Seems like different AI alignment perspectives sometimes are about “which thing seems least impossible.”
Straw MIRI researchers: “building AGI out of modern machine learning is automatically too messy and doomed. Much less impossible to try to build a robust theory of agency first.”
Straw Paul Christiano: “trying to get a robust theory of agency that matters in time is doomed, timelines are too short. Much less impossible to try to build AGI that listens reasonably to me out of current-gen stuff.”
(Not sure if either of these are fair, or if other camps fit this)
‘Straw MIRI researchers’ seems basically right to me. Though if I were trying to capture all MIRI research I’d probably replace “try to build a robust theory of agency” with “try to get deconfused about powerful general-purpose intelligence/optimization” or “try to ensure that the future developers of AGI aren’t flying blind; less like the black boxes of current ML, more like how NASA has to deal with some chaotic wind and weather patterns but the principles and parts of the rocket are fundamentally well-understood”.
‘Straw Paul Christiano’ doesn’t sound right to me, but I’m not sure how to fix it.
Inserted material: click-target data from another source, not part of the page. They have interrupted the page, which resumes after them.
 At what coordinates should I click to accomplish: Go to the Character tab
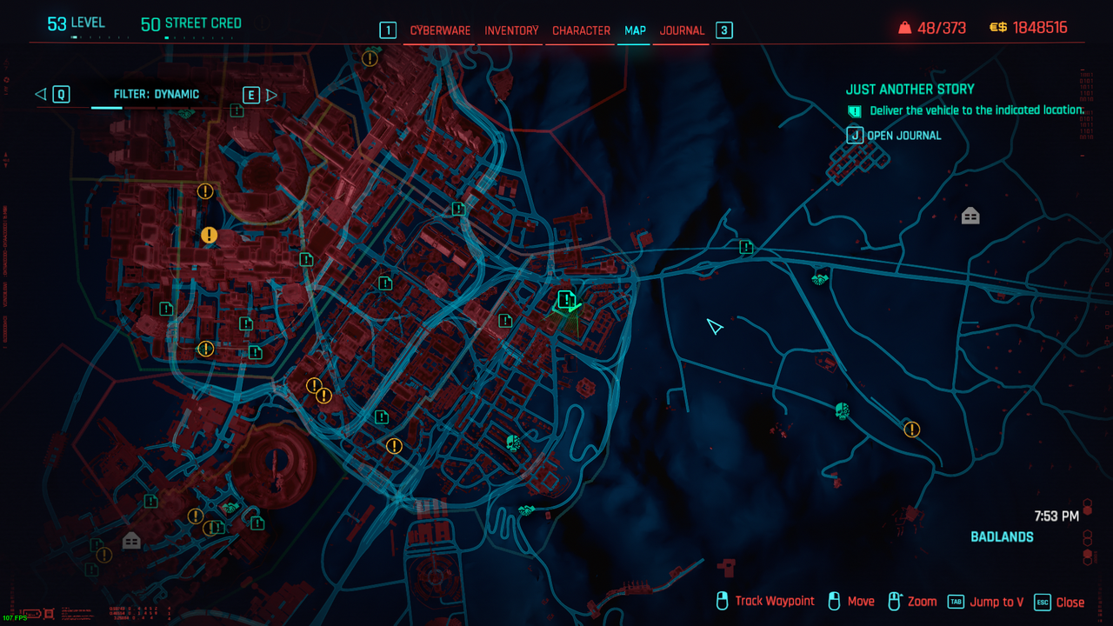581,30
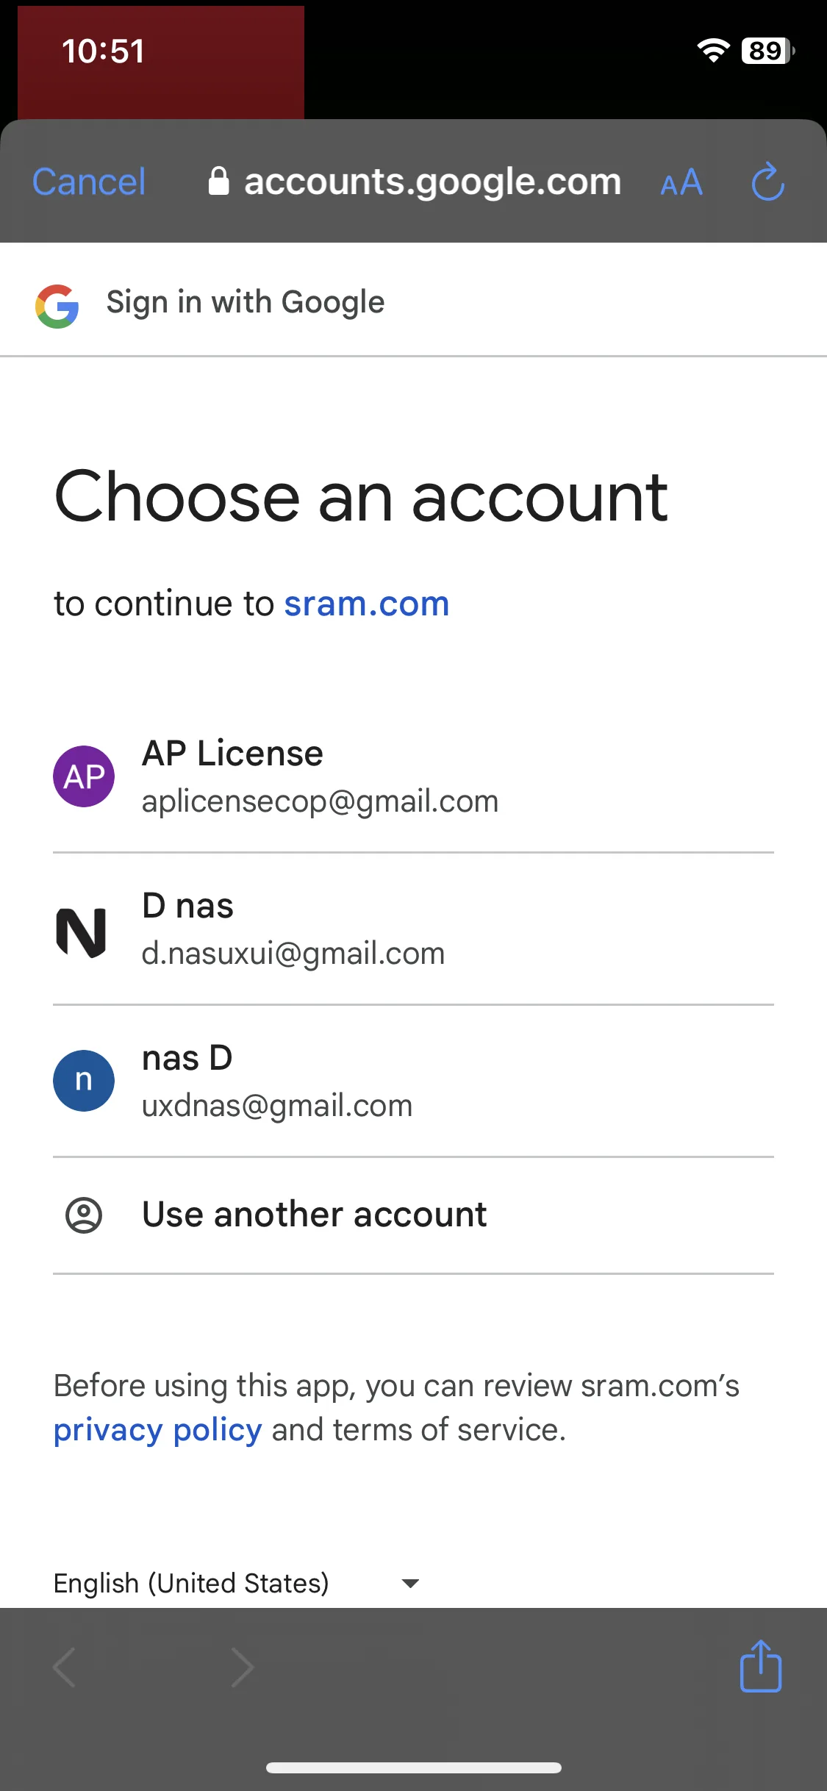
Task: Tap the accounts.google.com address field
Action: (x=415, y=182)
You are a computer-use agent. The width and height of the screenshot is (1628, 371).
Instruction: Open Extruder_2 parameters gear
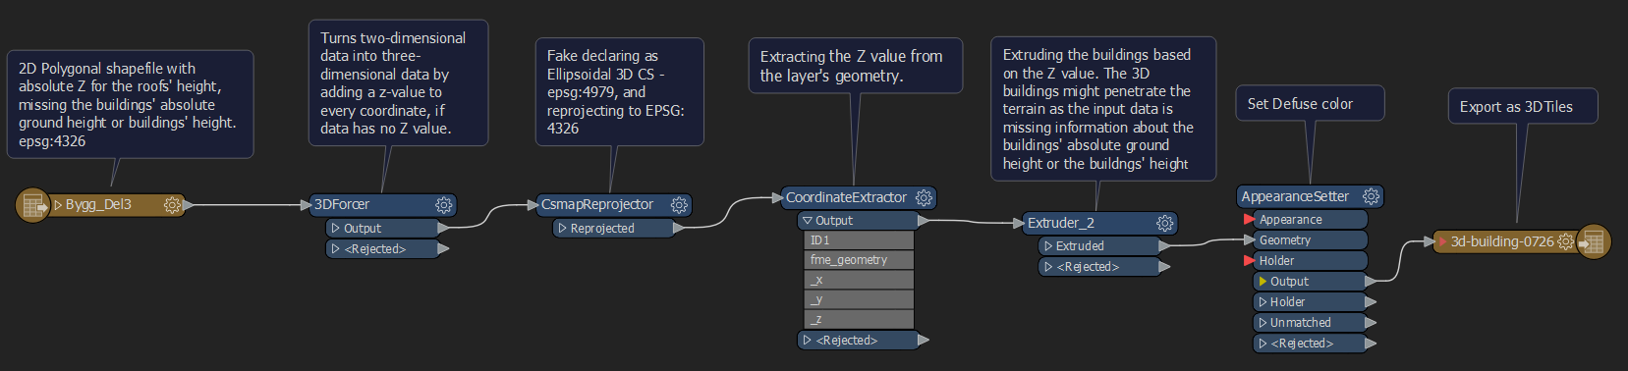click(x=1164, y=223)
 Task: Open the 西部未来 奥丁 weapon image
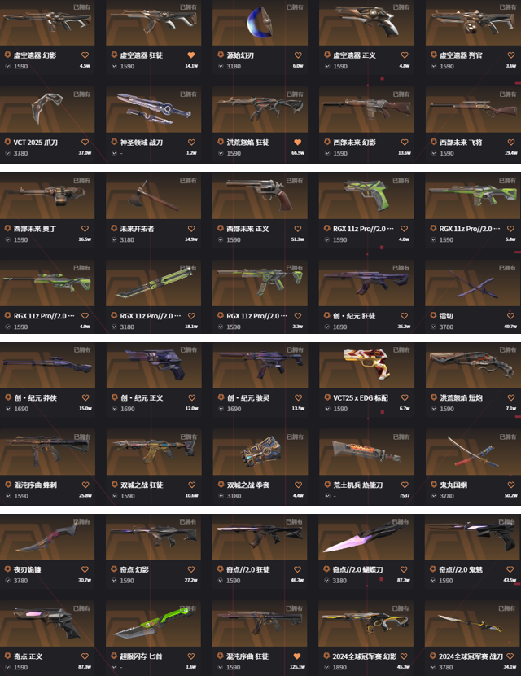(x=47, y=195)
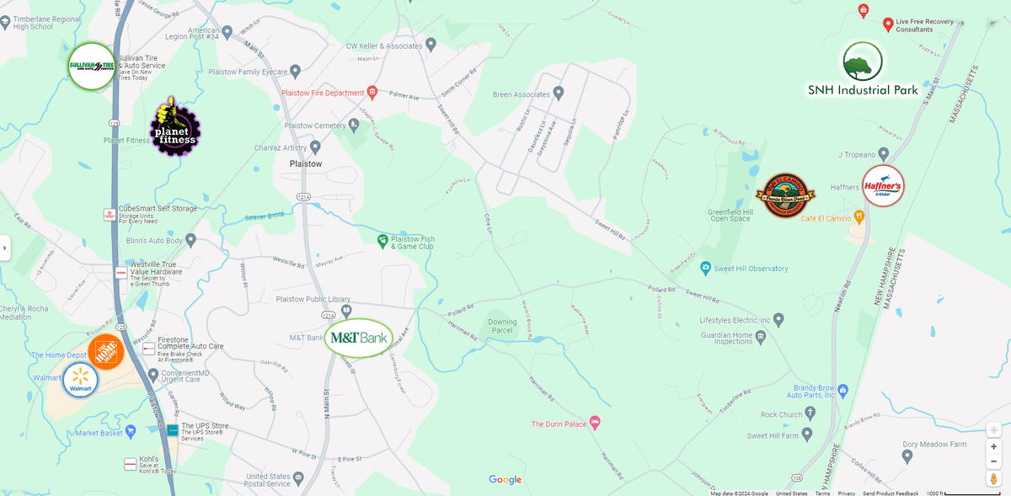Viewport: 1011px width, 496px height.
Task: Click the Café El Camino restaurant pin
Action: coord(859,216)
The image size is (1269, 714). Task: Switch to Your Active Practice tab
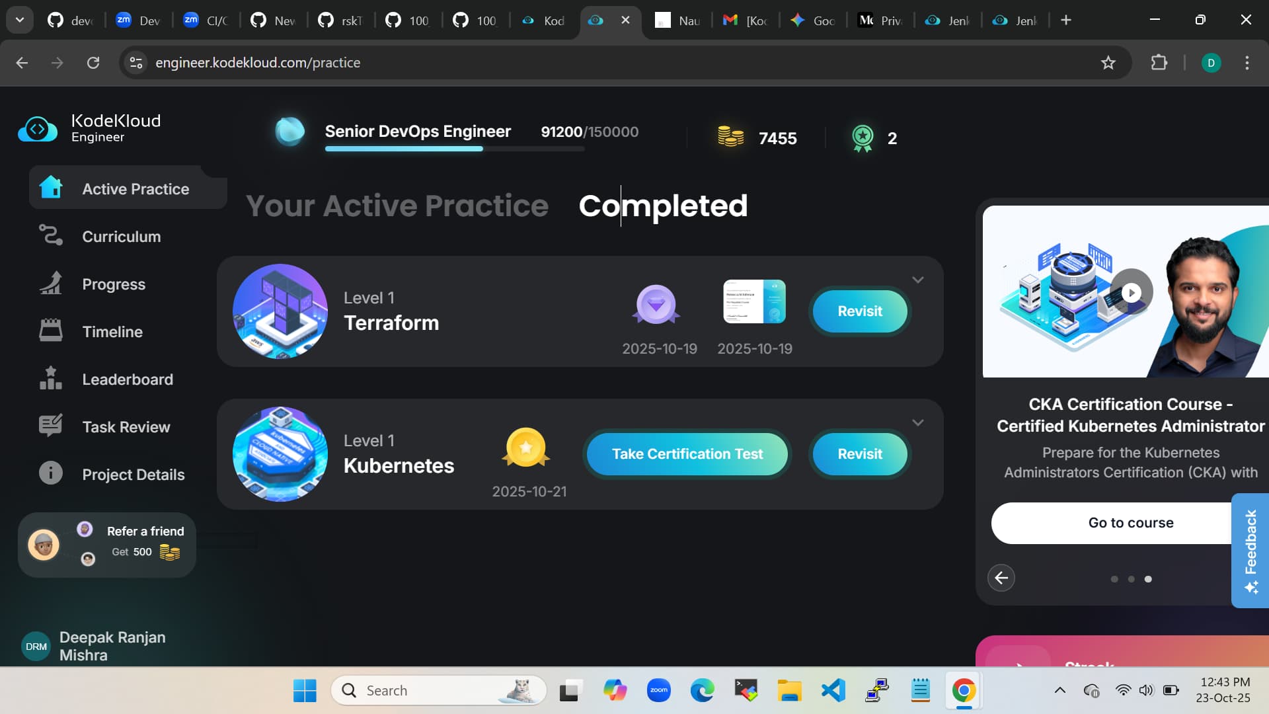397,206
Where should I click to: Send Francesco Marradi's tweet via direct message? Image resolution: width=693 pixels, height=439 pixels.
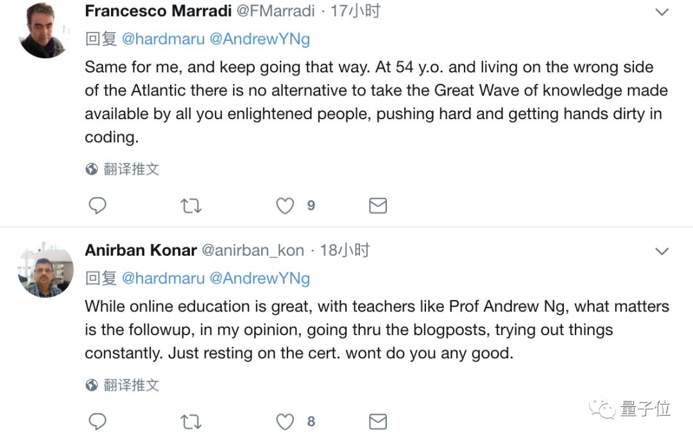click(378, 206)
Some things that felt off to me (though maybe I’m wrong about this too):
Disagreements about whether MIRI’s approach is doomed or too-hard seem smaller and less cruxy to me than disagreements about whether prosaic AGI alignment is doomed.
“Timelines are too short” doesn’t sound like a crux I’ve heard before.
A better example of a thing I think Paul thinks is pretty doomed is “trying to align AGI in hard-takeoff scenarios”. I could see takeoff speed/continuity being a crux: either disagreement about the likelihood of hard takeoff, or disagreement about the feasibility of alignment given hard takeoff.
(I got nerd-sniped by trying to develop a short description of what I do. The following is my stream of thought)
+1 to replacing “build a robust theory” with “get deconfused,” and with replacing “agency” with “intelligence/optimization,” although I think it is even better with all three. I don’t think “powerful” or “general-purpose” do very much for the tagline.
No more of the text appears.